3分30秒、いまリング上にいるのは、HS-WR-04、TEAKWON-V、それにHAJIME ROBOTの3台だ。HAJIME ROBOTが次に目をつけたのは小さいTEAKWON-Vだ。リングのほぼ中央にいたTEAKWON-Vをリング際まで押し込んでしまう。しかし、TEAKWON-Vはうまくポールを背にする形となって、耐える。ここで4分。予定されていた試合時間終了なのだけど、レフリーが延長を宣言。確かにそうしないと、会場のおさまりがつかない。
HAJIME ROBOTは、ポールを背負ったTEAKWON-Vを左右にぐいぐいずらしながら押していって、リングアウトさせる。しかし、このとき、背後には大きなHS-WR-04が迫ってきたのだ。大ピンチ。
HS-WR-04は寄り切るのではく、パンチで落とそうとする。これがHAJIME ROBOTには幸いした。うまくかいくぐって、回り込むことに成功。ここで、HS-WR-04が巨体で押していったらどうなっていたかわからない。
がっぷり押し合う2台のロボット。しかし両者とも動かない。これではダメだと見たHAJIME ROBOTは、いったん後退し、そこから前転キック。体重のかかったキックでさすがのHS-WR-04もリング際近くまで押し込まれる。しかし転ばないのはさすがだ。
HAJIME ROBOTもここが勝負どころと見た。倒れた姿勢のままで、相手にキックを浴びせる。自分は倒れちゃっているんだから安定している。
この攻撃が「あり」かどうかだけど、多分誰もこんなこと想定していなかったろうから、「あり」だろう。そして、5分50秒、ついにHS-WR-04がダウンしながらリングアウト。
やっぱり最初から「彼」が期待されていただけのことはある。坂本元さんのHAJIME ROBOTが、ランブルチャンピオンに輝いた。インタビューに答えて「気持ちいいです」。うん、見ていても気持ちよさそうだった。

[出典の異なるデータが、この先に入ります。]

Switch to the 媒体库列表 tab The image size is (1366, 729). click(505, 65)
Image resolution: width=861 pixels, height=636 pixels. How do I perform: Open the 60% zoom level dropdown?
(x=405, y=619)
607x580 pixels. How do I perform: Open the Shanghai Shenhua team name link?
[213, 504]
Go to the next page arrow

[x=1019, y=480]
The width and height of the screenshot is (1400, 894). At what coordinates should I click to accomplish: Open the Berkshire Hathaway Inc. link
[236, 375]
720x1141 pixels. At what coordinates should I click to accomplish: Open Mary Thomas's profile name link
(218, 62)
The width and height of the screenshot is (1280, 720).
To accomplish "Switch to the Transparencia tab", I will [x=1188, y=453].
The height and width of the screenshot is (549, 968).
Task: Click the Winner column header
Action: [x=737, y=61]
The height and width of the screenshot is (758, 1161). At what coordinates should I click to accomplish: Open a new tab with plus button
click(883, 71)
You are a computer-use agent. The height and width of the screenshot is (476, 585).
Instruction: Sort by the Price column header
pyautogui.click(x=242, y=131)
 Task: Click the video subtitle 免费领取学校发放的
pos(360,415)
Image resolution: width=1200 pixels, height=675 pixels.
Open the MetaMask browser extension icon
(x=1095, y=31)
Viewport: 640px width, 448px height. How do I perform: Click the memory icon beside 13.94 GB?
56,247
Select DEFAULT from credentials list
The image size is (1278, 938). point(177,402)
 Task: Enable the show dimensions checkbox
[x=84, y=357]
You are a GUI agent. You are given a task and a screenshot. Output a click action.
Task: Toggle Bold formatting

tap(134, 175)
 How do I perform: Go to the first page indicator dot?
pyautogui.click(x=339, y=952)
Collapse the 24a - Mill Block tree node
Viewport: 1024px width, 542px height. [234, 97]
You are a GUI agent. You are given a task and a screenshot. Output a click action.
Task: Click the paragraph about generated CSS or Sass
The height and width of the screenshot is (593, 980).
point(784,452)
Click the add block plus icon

ROBO-ONE第5回大会は、これで終了。今まではバトルではない競技(ドアを開けたり、階段を上ったり)も同時に行われていたのだけど、これらは「ROBO-ONE Special」として日を改めて開催されることになった。開催は2月29日、日本工学院専門学校(蒲田)だ。
公式サイトに詳しい競技内容が載っている。筋肉番付みたいな「ROBO-ONE Eagle」っていうのは一体どういうことになるのか、期待と不安がまぜこぜになってドキドキしている。